How to update Chrome
To update Chrome manually on Windows and macOS, you can in most cases just relaunch your browser and the update will install automatically if an update is available. (It was available for Chrome on our primary Windows PC.)
Otherwise, click the three stacked dots at the upper right corner of the browser window, move down the pop-up windows to Help, then click About Google Chrome. A new tab will open and start the update if one is available, after which you have to relaunch the browser.
The update procedure is the same in Brave. In Edge, it’s “Three Dots” –> Settings –> About Microsoft Edge. Other Chromium derivatives may vary in their update procedures.
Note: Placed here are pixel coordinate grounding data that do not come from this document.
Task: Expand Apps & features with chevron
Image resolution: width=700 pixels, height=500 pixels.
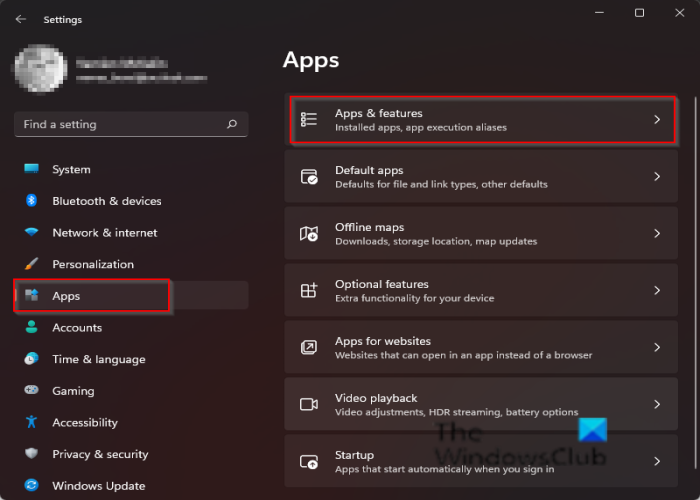Action: click(x=657, y=120)
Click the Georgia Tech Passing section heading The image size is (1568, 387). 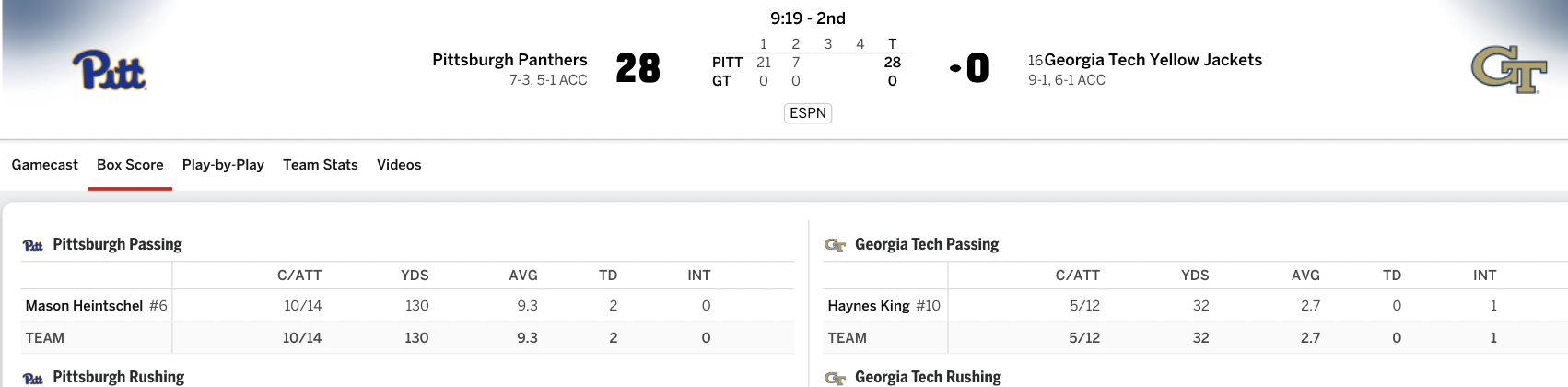[x=927, y=245]
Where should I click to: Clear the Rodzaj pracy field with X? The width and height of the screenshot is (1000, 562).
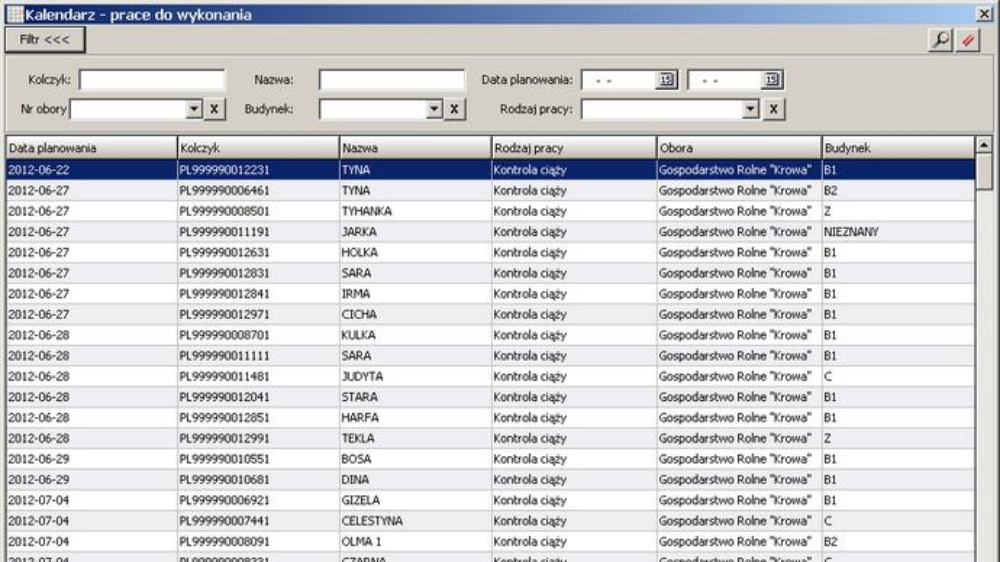point(775,109)
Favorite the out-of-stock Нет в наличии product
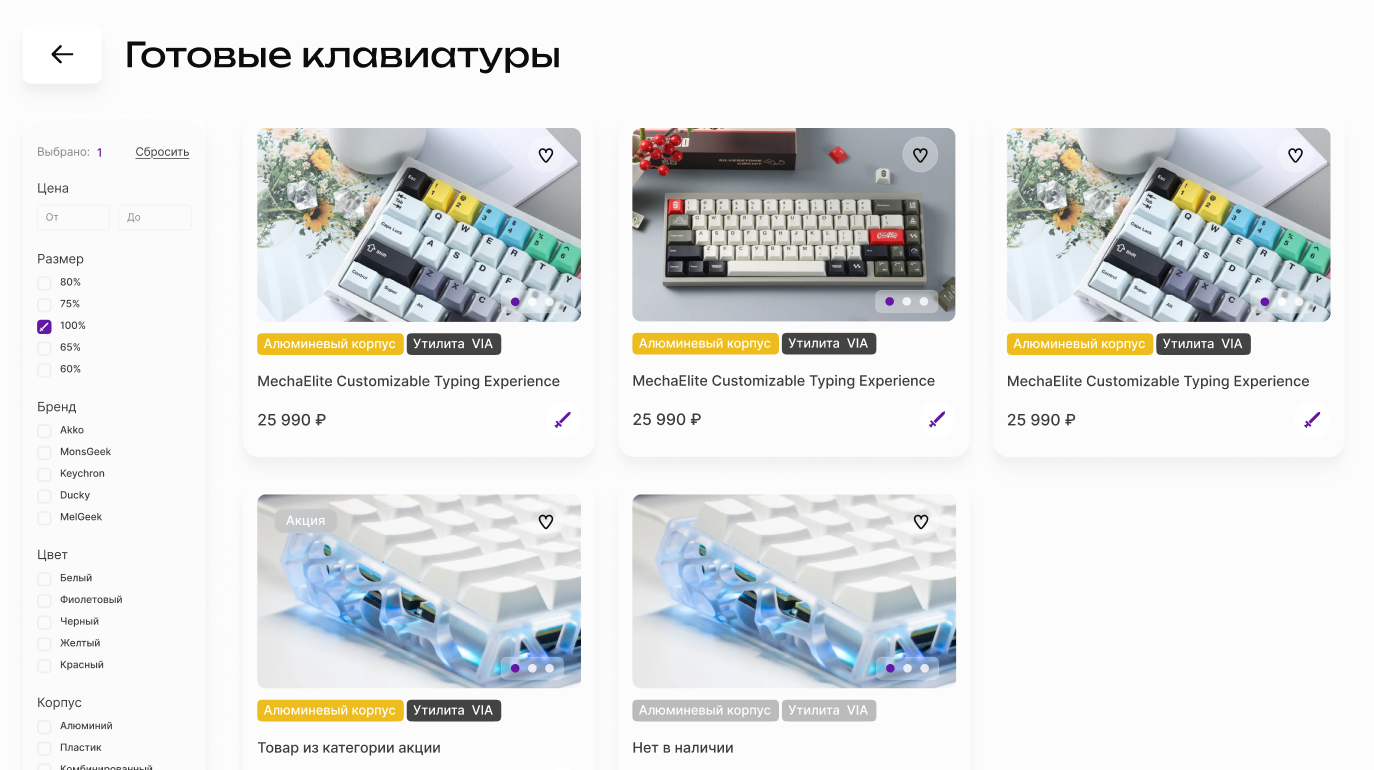Viewport: 1374px width, 770px height. coord(921,521)
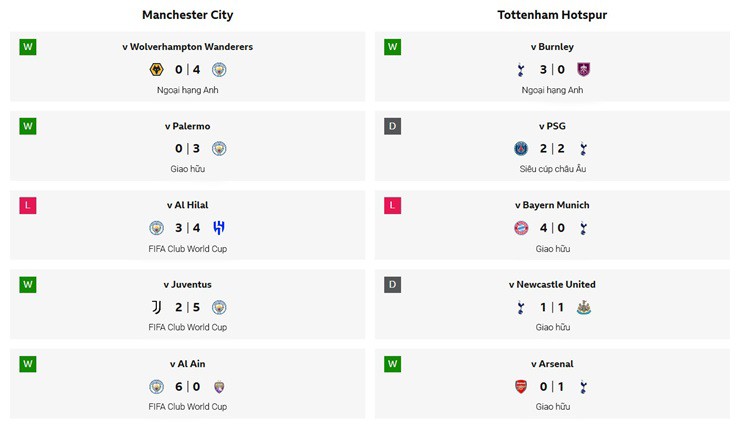Open the v Wolverhampton Wanderers match link
This screenshot has width=740, height=426.
point(187,47)
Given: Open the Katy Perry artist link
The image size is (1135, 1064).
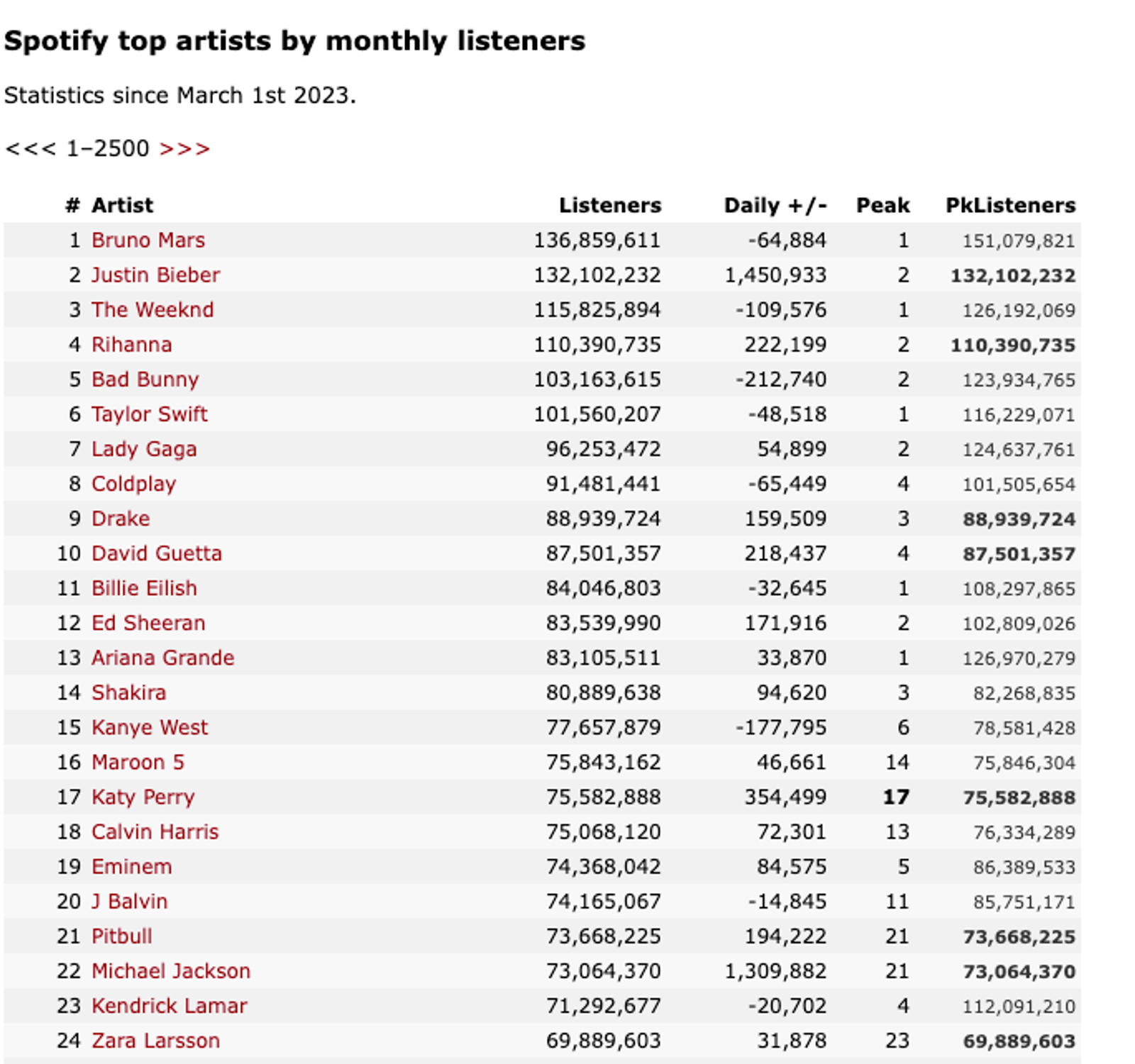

On Linux, Chrome updates depend on your distribution. (Ubuntu rolls Chrome updates into the regular daily updates as long as you have the update manager configured properly.) On mobile devices, the apps should prompt you to update when an update is available.
The FreeType flaw, listed as CVE-2020-15999 and classified as “High” severity, was discovered by Google’s own Sergei Glazunov. Neither Bommana nor Glazunov gave details about who was exploiting this flaw, although Google is expected to post technical details on Oct. 26.
But because Glazunov posted code for a patch on a FreeType developers’ forum, it’s likely that other attackers will be able to figure out what’s wrong and craft their own exploits.
Four other security flaws are patched in Chrome 86.0.4240.111 for desktop ranging in severity from “High” to “Medium”.
Bommana did not mention Chrome on mobile devices, but our Android version of Chrome got an update to version 86.0.4240.110 this morning, which is probably related. Our Chromebook updated to version 85.0.4183.131, which sounds like it might be different.